US Central Command (CENTCOM), the US military command for the Middle East, logged 55 merchant vessels carrying roughly 17 million barrels through the Strait of Hormuz on 21 June, against a pre-war daily rate of 94 1. That is well over half the normal traffic on the day after Iran's Islamic Revolutionary Guard Corps (IRGC) declared the waterway closed through its Khatam al-Anbia headquarters , citing the Lebanon strikes as a breach of the 16 June memorandum.
Three India-linked supertankers, the Desh Vibhor, Desh Vaibhav and Sanmar Herald, re-emerged in The Gulf of Oman carrying Iraqi and Kuwaiti crude, not Iranian.

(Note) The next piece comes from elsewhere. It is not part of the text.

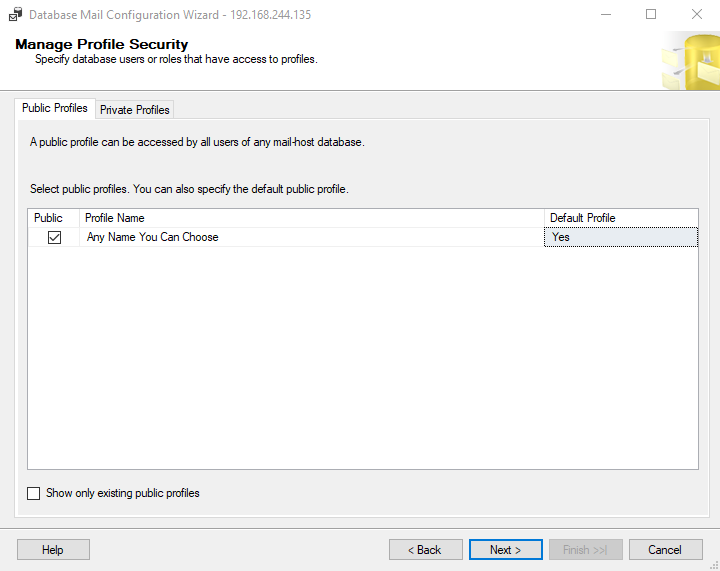This screenshot has width=720, height=571.
Task: Click the Database Mail wizard title bar icon
Action: 16,15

They moved through Oman's territorial waters, the lane the Joint Maritime Information Center, a US-led naval coordination cell, cleared as safe while warning of mines in the strait's traffic-separation scheme . The cargo is the tell: Gulf producers are moving their own oil through a chokepoint Iran says it has sealed.

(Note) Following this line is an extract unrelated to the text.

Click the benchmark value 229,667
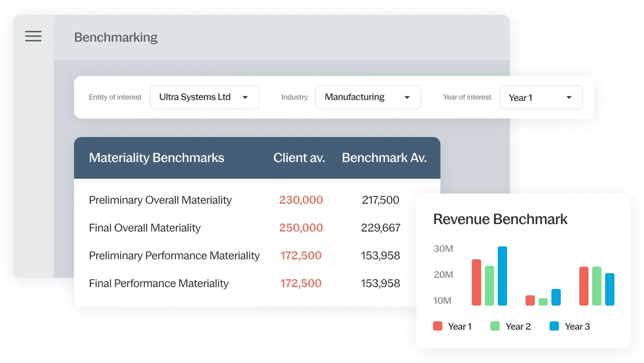coord(381,228)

The shipping intelligence firm Windward said the Iranian statement and the vessel data "were pointing in different directions", and Vance said he had "seen no evidence the strait is closed". The IRGC has run this play before, charging a dollar a barrel since April rather than physically interdicting traffic. A real closure would cut Iran's own China-bound exports and invite the strikes Trump threatened, so the declaration works as a bargaining lever and a price floor, not an interdiction.